• _Task instructions_
Filter these records by the string "will", copying each line that holds it.

• _Input records_
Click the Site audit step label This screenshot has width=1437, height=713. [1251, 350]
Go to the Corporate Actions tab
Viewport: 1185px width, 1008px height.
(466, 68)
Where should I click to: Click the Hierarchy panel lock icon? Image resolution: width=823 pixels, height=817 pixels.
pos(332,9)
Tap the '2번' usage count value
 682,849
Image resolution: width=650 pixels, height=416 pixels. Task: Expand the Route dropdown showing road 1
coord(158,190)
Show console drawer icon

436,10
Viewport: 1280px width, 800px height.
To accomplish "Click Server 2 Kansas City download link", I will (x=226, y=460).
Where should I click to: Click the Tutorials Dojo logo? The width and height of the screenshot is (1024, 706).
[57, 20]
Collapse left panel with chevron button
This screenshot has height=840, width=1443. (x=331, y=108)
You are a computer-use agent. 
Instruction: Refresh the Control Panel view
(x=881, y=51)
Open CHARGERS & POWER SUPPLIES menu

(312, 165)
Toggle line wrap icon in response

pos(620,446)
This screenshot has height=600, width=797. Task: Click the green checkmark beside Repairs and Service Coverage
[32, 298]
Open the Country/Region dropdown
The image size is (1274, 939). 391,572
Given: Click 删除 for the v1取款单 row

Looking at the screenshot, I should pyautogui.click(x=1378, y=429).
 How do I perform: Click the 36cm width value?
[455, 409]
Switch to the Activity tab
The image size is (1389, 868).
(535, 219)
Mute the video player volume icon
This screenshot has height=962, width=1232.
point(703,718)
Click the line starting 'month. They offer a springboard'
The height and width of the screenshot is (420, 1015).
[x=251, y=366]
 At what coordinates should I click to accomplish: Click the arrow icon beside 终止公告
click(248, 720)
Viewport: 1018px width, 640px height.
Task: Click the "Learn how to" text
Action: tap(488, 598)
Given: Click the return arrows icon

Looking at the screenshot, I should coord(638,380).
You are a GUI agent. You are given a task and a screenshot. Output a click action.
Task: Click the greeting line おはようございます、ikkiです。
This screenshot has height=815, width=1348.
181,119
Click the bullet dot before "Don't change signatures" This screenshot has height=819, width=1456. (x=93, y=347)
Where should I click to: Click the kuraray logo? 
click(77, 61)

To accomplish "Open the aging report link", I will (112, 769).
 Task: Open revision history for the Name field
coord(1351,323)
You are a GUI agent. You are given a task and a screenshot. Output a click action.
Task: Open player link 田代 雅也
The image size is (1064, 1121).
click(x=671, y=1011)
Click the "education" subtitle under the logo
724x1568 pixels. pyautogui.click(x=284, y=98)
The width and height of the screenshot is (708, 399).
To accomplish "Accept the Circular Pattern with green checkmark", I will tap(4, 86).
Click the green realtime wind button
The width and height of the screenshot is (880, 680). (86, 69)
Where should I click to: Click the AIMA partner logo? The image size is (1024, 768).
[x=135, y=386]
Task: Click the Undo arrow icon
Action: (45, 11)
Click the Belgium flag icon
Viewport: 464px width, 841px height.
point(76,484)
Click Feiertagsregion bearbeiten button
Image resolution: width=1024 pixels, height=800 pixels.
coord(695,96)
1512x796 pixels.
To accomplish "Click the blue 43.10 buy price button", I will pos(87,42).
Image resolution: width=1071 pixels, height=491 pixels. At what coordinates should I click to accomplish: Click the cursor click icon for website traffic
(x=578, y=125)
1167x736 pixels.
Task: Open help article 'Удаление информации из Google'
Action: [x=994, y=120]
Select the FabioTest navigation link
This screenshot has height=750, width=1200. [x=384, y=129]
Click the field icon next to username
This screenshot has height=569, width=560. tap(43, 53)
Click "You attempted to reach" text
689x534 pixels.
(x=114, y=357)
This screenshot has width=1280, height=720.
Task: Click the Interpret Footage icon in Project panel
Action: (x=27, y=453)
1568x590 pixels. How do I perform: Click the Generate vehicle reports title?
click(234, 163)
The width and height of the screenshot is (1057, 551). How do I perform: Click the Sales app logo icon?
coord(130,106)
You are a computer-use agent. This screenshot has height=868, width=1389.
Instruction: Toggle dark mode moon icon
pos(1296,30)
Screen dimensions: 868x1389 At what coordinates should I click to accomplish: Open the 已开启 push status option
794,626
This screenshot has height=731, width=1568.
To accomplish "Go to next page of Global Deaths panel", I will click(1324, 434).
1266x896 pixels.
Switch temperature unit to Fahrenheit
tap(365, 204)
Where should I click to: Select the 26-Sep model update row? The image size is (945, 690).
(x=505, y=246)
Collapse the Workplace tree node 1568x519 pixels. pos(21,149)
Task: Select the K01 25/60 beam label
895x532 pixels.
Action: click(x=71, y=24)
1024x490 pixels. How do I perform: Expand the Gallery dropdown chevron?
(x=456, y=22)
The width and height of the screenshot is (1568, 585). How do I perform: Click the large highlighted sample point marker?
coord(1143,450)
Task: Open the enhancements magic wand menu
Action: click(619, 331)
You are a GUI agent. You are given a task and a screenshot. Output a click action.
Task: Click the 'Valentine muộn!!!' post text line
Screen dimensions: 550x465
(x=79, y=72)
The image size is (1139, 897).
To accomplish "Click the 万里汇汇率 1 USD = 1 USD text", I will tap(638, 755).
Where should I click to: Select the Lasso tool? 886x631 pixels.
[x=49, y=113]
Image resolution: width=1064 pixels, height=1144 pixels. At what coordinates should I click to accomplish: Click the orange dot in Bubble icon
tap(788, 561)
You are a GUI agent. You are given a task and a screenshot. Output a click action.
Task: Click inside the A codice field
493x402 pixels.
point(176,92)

• _Written reply_
To accomplish "Click Server 2 Kansas City download link", I will (x=226, y=460).
To accomplish "Open the aging report link", I will (112, 769).
To accomplish "Accept the Circular Pattern with green checkmark", I will tap(4, 86).
To accomplish "Click the blue 43.10 buy price button", I will pos(87,42).
To accomplish "Go to next page of Global Deaths panel", I will click(1324, 434).
To accomplish "Click the 万里汇汇率 1 USD = 1 USD text", I will tap(638, 755).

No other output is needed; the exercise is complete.